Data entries
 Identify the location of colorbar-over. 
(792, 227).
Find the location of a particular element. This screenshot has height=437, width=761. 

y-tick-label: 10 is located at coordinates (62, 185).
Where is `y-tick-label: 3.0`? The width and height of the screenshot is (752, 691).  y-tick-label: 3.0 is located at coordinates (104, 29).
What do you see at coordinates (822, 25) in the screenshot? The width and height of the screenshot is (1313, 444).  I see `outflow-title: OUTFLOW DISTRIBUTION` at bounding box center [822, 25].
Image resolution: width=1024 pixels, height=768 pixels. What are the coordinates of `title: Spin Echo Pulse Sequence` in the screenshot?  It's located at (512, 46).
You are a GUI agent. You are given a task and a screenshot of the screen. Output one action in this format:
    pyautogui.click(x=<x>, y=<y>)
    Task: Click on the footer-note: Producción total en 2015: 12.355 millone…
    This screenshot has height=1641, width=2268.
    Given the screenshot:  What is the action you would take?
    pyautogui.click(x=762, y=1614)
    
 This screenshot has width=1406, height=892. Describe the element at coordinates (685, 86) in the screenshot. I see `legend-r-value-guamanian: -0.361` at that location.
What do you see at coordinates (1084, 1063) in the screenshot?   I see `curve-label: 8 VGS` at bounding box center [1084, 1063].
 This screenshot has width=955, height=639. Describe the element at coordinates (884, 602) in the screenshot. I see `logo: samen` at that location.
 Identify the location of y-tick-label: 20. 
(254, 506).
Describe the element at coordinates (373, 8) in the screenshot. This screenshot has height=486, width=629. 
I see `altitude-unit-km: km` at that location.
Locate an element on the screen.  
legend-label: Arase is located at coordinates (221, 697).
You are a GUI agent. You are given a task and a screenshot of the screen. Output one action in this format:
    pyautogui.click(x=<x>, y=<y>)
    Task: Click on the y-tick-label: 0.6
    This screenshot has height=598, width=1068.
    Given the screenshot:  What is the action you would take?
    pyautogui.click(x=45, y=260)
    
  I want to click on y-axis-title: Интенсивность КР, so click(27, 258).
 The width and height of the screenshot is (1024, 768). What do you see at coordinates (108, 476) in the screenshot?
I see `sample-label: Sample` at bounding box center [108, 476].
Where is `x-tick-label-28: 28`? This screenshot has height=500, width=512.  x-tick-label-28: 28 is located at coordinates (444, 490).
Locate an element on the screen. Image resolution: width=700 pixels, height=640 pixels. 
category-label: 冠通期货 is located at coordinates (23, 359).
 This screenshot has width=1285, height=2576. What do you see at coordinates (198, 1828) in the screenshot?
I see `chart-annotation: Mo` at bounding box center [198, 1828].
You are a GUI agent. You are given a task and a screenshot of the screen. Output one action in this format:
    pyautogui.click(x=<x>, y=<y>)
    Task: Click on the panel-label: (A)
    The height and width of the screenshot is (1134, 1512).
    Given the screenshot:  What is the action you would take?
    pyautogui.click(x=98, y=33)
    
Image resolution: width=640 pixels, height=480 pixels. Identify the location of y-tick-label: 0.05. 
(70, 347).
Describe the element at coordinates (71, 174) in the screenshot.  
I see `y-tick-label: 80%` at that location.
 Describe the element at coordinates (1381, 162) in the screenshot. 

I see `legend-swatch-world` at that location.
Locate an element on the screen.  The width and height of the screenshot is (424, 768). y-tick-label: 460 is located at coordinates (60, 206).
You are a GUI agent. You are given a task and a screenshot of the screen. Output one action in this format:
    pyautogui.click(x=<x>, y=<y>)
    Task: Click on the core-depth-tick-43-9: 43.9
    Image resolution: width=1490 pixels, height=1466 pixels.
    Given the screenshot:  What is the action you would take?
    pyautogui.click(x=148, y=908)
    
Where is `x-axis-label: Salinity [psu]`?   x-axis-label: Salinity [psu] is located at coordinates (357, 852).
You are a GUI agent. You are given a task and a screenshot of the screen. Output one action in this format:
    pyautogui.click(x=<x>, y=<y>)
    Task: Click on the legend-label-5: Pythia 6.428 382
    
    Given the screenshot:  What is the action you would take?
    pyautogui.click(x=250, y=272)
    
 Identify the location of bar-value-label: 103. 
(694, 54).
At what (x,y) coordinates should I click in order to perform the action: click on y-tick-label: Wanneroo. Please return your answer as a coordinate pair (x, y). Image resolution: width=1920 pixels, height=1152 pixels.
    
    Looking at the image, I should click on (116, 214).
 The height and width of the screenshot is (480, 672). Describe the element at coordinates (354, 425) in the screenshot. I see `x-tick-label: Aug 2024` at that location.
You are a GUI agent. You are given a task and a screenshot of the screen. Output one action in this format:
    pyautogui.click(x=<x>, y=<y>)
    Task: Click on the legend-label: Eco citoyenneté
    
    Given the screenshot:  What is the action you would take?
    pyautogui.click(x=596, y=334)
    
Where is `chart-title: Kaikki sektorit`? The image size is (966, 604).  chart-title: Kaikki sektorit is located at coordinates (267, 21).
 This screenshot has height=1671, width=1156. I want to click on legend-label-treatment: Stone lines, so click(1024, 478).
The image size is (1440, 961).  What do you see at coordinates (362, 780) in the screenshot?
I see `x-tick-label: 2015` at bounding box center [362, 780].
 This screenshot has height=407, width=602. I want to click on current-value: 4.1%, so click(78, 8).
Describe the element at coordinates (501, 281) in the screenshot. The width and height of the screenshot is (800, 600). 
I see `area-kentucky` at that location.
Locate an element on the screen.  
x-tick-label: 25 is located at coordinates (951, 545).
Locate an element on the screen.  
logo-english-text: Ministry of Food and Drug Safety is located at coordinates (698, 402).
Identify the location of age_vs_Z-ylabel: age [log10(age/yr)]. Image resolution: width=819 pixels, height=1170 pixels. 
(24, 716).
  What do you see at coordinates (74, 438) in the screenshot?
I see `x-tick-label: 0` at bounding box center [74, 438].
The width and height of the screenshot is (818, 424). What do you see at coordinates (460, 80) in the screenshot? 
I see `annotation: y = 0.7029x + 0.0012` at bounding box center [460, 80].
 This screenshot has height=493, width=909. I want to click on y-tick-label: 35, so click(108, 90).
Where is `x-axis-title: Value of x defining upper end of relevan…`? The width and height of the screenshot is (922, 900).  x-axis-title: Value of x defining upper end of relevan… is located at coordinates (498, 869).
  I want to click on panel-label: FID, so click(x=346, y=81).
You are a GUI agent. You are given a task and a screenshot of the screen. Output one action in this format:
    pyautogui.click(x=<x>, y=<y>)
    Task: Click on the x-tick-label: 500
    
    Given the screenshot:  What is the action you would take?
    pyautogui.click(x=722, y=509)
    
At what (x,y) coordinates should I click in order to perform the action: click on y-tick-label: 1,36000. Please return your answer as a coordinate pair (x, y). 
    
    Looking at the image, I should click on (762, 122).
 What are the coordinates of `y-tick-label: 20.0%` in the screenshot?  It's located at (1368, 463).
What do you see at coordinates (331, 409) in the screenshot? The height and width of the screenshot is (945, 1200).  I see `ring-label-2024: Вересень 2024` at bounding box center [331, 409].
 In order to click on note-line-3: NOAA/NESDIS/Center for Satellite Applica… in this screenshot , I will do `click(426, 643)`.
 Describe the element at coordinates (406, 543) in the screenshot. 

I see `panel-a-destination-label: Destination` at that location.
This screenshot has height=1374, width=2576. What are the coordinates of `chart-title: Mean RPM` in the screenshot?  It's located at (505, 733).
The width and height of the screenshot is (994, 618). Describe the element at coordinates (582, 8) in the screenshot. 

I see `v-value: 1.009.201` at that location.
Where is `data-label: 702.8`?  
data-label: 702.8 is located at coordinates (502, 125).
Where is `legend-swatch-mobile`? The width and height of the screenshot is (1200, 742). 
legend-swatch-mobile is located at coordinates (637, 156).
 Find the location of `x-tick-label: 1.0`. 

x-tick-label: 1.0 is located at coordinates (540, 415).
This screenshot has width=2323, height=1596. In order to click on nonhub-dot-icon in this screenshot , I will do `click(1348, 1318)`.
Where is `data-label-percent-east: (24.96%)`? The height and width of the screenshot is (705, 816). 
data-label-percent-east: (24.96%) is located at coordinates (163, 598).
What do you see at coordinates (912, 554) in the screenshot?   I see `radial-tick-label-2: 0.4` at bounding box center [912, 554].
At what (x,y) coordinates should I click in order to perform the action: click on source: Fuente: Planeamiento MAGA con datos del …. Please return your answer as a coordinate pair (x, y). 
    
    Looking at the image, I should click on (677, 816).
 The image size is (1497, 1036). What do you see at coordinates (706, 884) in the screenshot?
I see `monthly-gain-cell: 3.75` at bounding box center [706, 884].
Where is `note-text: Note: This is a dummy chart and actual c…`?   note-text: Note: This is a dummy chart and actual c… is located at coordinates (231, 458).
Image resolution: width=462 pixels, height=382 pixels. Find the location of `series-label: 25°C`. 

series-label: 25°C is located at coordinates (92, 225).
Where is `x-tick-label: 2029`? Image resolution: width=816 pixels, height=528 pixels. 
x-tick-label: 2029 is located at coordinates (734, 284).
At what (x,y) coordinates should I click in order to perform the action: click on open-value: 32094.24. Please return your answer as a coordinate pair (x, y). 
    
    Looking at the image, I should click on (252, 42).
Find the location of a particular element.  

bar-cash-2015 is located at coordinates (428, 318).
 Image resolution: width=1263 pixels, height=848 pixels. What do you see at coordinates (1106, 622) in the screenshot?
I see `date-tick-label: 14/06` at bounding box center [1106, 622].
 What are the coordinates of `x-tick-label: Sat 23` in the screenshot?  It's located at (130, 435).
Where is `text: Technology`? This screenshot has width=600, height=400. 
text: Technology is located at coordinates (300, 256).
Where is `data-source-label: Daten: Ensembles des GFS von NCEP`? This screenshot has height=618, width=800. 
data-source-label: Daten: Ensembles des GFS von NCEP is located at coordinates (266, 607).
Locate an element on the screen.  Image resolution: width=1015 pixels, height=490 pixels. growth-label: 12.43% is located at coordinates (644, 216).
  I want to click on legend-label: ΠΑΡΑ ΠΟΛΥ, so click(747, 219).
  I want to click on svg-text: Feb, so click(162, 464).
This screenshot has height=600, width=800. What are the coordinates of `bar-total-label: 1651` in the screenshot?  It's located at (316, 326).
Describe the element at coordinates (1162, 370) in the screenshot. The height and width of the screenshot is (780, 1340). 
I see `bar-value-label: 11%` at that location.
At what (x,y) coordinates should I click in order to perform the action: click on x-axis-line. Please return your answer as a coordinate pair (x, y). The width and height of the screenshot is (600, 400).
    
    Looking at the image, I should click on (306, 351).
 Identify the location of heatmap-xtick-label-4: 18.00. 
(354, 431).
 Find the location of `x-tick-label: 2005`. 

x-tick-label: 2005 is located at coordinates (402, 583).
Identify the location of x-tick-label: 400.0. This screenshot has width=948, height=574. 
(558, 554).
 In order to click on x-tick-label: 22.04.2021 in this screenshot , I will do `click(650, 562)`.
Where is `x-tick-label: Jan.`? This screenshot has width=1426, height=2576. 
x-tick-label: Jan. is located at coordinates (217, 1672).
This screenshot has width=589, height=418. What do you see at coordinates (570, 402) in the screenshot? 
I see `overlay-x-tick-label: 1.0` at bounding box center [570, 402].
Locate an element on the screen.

Try it >> Please rewrite the material above, starting at the line that contains "Describe the element at coordinates (1381, 162)" and ending after the line that contains "coordinates (357, 852).", with "GUI agent" swapped for "GUI assistant" and everything else unchanged.

Answer section >>
 Describe the element at coordinates (1381, 162) in the screenshot. 

I see `legend-swatch-world` at that location.
Locate an element on the screen.  The width and height of the screenshot is (424, 768). y-tick-label: 460 is located at coordinates (60, 206).
You are a GUI assistant. You are given a task and a screenshot of the screen. Output one action in this format:
    pyautogui.click(x=<x>, y=<y>)
    Task: Click on the core-depth-tick-43-9: 43.9
    Image resolution: width=1490 pixels, height=1466 pixels.
    Given the screenshot:  What is the action you would take?
    pyautogui.click(x=148, y=908)
    
Where is `x-axis-label: Salinity [psu]`?   x-axis-label: Salinity [psu] is located at coordinates (357, 852).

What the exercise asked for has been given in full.